In the foregoing I am only pointing out the relationship of the second law to well-established and thoroughly-measured basic chemical energetics. I do NOT mean to imply that in the laboratory we can simply toss hydrogen, oxygen, carbon, nitrogen, and phosphorus in a reaction vessel and come out with a batch of DNA. No way! (The practical lab processes would be enormously more complex, impossible at present.) However, looking only at the energy relations, not the detailed steps of synthesis, we can see that virtually all of the 30,000 or so substances in our bodies would be energetically following the demands of the second law if they had been formed from the elements. Each of them contains less energy than the elements of which if is composed.
To summarize this important conclusion that is known by very few who are not chemists: Energetically, the second law of thermodynamics favors the formation of the majority of all known complex and ordered chemical compounds from the simpler elements. Thus, contrary to popular opinion, the second law does not dictate the decrease of ordered structure in its predictions, it only demands a "spreading out" of energy in all processes.
Also, to repeat the caution: The foregoing only describes energetic relationships involving the second law. It does not mean that most complex substances can be readily synthesized just by mixing elements and treating them in some way.
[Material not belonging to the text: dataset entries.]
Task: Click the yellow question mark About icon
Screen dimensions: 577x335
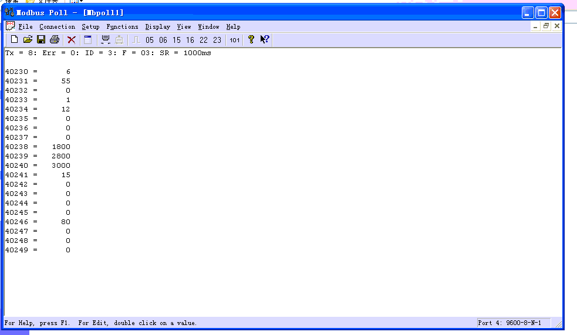Action: tap(251, 40)
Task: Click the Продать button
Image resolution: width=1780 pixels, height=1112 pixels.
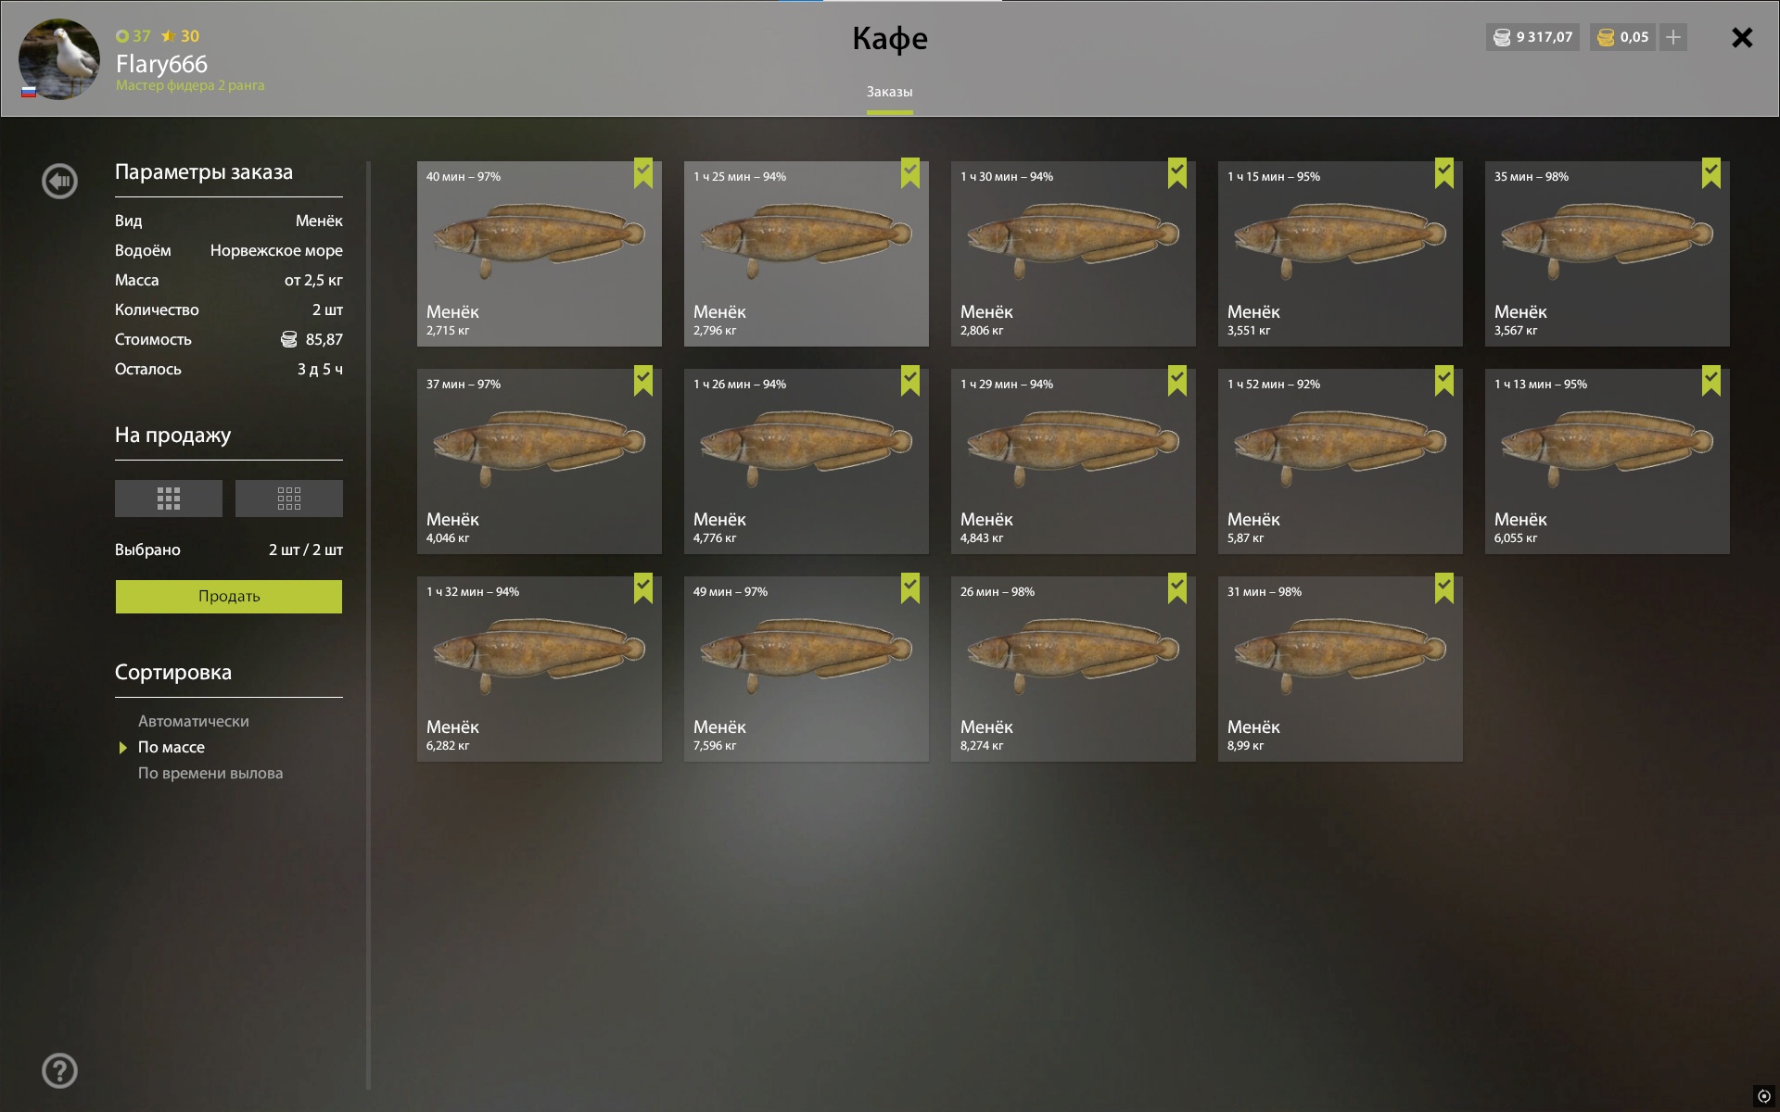Action: (x=229, y=597)
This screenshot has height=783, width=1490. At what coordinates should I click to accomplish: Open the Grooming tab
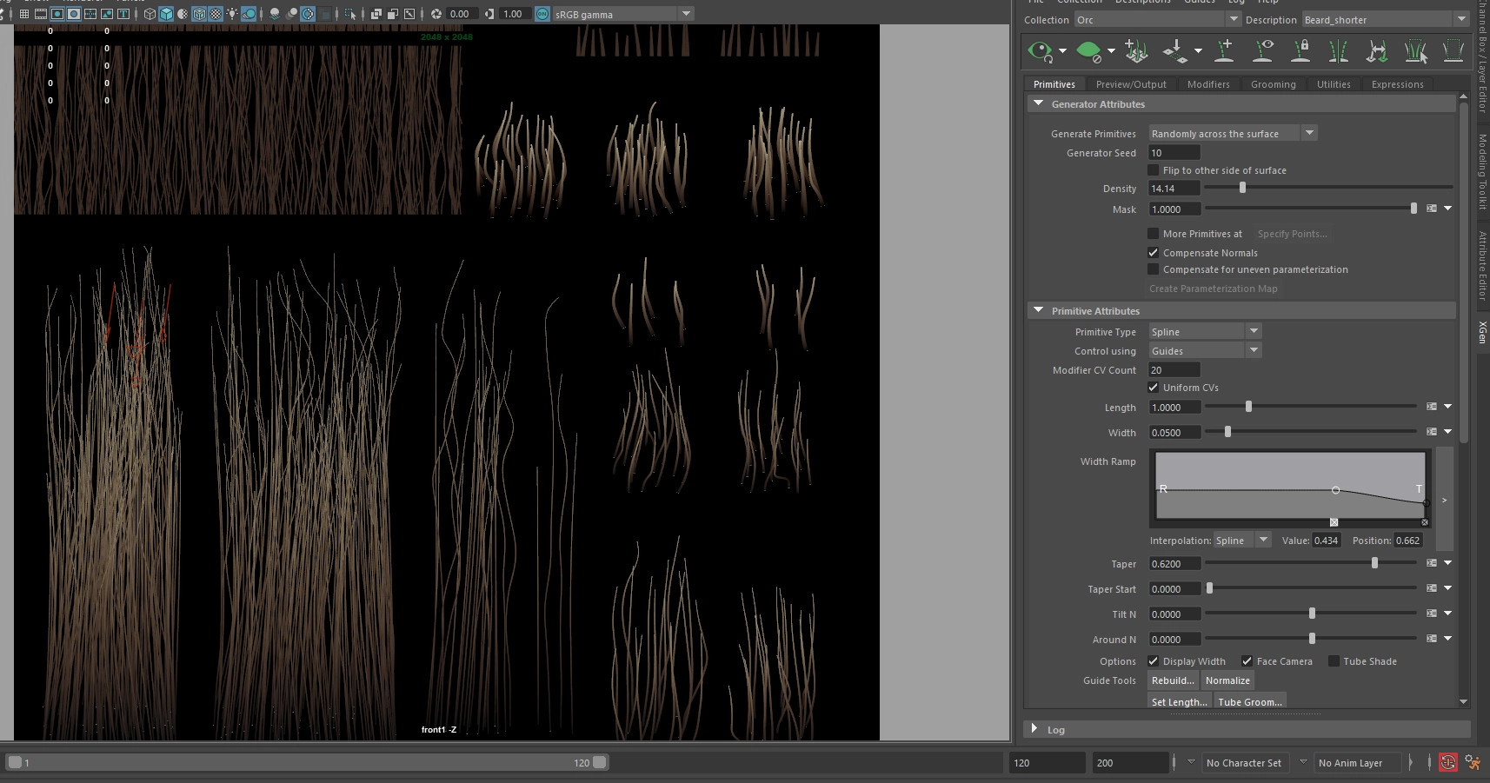[x=1273, y=84]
Q: Hey! Hold everything for a second: If most all the chemicals in our bodies are less energetic than the elements, our body chemicals are really really stable, right? Then if they are so much more stable than elements, like you just said, how is it that almost everything in our body could spontaneously burn in air (if it werent for activation energies keeping us from catching fire)?
A: Good question. "Stable" and "energetic" really are relative terms and have to be talked about in relation to the stability of other energetic substances/things/states. The trouble you point out is caused by not realizing that the initial and final states in those two situations are completely different.
Look at the diagram below with three energy levels, first (top) elements, second (middle) body chemicals, third (lowest) oxides. The initial state in your first example has the elements, higher energy molecules, on the top level and then "body chemicals" that have lesser energy content as the final state on the middle level. Then, in your seemingly contradictory example, your initial state is body biochemicals plus oxygen that have higher energy (biochems on the same middle level) than the final state of oxides formed when body chems burn to form carbon dioxide and water (plus oxides of the other elements in biochemicals).
Q: OK. You cleaned up that problem. How about getting on to the big question, "How could complex chemical compounds have been formed billions of years ago on the earth?" (Ill bet you are going to sneak activation energies in there somehow!)
A: You're absolutely right! They're the protectors against destruction as predicted by the second law for chemicals that have a lot of energy inside themselves. Big daddy second law tends to make those chemicals go downhill so their energy can become spread out in the surroundings. Energies of activation continually tell big daddy to "Hold it! Don't let that energy go downhill yet."
To start, I must warn you again and then recap.
Warning: Im not going to talk about the start of life on earth. Not at all. My aim is just to look at the energetics of compound formation in space and perhaps on the primitive earth.
Recap: Youve already heard about the thermodynamic data that shows most complex substances contain less energy than the elements from which they are formed. Thus, the spontaneous formation of these complex compounds from their simpler elements is favored by the second law. This wipes out all the erroneous popular statements like "The second law says that complex compounds cannot spontaneously form from simple substances".
My goal now is to tell facts and propose mechanisms for the non-spontaneous formation of high-energy molecules that are found in space today and that might have been formed on primitive earth. Energetically, the second law absolutely, positively, certainly does not STOP complex, higher-energy compounds from being formed from lower-energy substances. Then, thanks to activation energies, if higher-energy compounds can be made, activation energies preventing those high-energy compounds from going back downhill makes it possible for them to continue to exist for a short or long, long time. The problem is, "How can they be formed?"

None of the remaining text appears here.